A recent report from the United States Census Bureau shows that about thirty percent – more than 14 million people – of the 46 million Americans currently receiving some form of government-funded benefit have one or more recognized disabilities.

The Report

The report, entitled “Disability Characteristics of Income-Based Government Assistance Recipients in the United States” analyzes data collected by researchers at the USCB, using results compiled through the 2011 American Community Survey.

The stated purpose of the study is to understand “characteristics of the people receiv[ing] assistance” in the hope that the government can parlay that knowledge into improving the procedures used to “coordinate and administer” such benefit programs in the future.

The Results

In addition to providing insight about the percentage of Americans currently receiving some form of income-based government assistance benefit (meaning that the benefits are either payments in cash/check or are “in-kind” and subsisting of services like home health care, paid in goods or are vouchers for future needs), the survey points out the gross economic disparity between healthy and disabled people across the country, which is right at the heart of determining why these benefit programs are needed at all.

For example, one-third of disabled Americans between the ages of 18 and 64 are employed, but that number jumps to three out of every four people without a disability. Also, there is a huge salary disparity between people with disabilities and people without them; disabled workers earn an average of $10,000 less annually.

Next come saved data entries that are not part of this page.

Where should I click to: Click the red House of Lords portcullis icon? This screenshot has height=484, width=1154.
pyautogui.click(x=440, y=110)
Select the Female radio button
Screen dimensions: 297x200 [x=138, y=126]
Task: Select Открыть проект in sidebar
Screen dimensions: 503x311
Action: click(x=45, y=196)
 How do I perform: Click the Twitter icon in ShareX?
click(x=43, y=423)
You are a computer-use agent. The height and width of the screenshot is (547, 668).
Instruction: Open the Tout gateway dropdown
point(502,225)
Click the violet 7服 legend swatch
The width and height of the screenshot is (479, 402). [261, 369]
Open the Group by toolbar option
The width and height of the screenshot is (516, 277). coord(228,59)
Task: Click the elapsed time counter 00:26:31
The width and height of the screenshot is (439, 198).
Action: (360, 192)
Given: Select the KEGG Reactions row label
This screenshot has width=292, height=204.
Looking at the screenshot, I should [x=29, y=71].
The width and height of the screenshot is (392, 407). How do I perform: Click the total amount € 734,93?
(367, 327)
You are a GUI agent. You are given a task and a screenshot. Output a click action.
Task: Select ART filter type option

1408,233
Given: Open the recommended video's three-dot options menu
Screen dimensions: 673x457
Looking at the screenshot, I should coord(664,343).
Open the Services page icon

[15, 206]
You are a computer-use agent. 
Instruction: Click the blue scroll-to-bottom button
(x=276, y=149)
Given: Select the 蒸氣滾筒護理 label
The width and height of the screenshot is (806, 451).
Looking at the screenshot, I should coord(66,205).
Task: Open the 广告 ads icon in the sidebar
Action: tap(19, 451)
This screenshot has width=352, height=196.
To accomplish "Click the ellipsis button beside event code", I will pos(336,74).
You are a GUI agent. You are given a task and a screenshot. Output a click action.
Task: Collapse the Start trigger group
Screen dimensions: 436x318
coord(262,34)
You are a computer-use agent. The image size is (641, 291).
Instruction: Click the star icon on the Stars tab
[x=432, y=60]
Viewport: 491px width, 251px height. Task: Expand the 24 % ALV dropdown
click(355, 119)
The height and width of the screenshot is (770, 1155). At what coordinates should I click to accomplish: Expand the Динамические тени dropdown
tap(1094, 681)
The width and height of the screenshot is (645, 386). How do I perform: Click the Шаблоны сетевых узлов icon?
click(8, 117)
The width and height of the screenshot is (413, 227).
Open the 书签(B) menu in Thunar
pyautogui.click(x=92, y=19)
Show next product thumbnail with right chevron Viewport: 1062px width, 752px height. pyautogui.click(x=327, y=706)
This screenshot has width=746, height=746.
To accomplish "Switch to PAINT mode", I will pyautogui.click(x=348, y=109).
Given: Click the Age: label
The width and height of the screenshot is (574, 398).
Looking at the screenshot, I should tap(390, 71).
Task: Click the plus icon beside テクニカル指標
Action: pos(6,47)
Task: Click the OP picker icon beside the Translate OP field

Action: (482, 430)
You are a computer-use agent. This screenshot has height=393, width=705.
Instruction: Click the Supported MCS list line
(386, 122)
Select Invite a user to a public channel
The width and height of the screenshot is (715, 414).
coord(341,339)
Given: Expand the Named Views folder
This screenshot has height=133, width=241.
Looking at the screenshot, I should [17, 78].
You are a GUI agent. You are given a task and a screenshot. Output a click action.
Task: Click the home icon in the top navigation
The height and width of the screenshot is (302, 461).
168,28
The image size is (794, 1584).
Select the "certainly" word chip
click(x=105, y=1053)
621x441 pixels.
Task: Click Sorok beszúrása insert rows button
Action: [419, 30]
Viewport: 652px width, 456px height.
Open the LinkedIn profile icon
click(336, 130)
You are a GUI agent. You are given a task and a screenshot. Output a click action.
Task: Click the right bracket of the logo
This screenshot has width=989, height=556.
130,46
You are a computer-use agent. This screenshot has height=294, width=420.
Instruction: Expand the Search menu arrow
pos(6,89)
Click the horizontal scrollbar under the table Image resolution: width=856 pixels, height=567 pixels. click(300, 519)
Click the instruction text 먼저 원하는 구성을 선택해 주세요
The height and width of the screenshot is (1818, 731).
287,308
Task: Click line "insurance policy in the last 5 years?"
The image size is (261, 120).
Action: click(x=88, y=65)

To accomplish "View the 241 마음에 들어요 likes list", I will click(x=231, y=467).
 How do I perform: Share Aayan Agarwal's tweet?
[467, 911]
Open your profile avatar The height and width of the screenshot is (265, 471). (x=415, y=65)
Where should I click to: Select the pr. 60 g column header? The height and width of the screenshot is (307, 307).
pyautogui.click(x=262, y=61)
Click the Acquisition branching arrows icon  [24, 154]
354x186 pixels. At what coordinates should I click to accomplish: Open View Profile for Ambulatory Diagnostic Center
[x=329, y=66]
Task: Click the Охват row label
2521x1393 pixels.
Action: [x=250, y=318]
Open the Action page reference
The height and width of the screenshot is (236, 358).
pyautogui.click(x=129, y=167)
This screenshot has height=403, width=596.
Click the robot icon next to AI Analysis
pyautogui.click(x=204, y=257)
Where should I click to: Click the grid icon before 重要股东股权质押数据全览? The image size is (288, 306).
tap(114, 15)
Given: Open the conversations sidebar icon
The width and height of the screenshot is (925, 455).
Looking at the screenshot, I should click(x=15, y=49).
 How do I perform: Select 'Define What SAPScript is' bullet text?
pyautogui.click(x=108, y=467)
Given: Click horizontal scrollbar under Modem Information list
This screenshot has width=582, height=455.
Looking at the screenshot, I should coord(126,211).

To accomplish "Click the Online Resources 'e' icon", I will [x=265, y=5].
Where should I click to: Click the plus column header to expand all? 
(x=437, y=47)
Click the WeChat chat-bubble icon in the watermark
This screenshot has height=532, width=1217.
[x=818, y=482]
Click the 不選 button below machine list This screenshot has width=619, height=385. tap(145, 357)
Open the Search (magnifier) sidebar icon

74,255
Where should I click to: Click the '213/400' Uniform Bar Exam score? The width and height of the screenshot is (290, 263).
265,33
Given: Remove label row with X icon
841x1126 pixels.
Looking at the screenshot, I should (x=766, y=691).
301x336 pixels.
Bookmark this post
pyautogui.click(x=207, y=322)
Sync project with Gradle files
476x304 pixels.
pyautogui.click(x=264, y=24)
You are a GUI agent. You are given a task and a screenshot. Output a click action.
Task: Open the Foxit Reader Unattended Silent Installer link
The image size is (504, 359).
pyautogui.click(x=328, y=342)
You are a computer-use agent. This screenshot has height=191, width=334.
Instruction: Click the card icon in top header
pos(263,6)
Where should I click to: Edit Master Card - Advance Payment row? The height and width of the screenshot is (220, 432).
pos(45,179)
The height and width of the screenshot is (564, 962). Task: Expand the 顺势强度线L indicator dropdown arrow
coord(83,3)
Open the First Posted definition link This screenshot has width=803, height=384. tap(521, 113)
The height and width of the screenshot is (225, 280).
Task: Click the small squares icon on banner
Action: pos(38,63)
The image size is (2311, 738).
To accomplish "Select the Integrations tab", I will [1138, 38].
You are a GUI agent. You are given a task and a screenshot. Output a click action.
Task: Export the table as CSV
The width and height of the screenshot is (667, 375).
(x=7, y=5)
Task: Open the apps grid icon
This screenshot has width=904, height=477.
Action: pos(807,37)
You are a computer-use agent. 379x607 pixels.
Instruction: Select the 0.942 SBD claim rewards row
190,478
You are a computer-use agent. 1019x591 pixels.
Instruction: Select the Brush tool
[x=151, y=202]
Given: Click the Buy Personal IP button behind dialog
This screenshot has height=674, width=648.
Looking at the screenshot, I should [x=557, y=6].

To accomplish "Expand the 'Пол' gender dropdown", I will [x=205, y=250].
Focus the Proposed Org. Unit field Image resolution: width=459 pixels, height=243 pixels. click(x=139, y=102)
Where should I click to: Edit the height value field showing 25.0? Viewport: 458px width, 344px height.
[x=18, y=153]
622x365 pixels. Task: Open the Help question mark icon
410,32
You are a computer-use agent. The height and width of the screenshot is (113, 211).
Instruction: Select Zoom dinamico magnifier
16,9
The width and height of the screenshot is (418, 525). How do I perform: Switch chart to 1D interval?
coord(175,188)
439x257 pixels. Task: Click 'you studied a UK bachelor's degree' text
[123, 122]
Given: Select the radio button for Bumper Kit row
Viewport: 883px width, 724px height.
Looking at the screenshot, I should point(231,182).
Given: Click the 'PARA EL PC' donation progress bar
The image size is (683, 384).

Furthermore, the report finds that people with disabilities are dealing with both “lower employment and earnings,” and those same people would “appear to be at greater risk for needing assistance.”

Taking Action

Even though disabled people are definitely at an economic disadvantage, the country, since the times of the Great Depression, has offered several assistance programs, including:

  • Supplemental Security Income
  • Temporary Assistance to Need Families (TANF, formerly known as “food stamps”)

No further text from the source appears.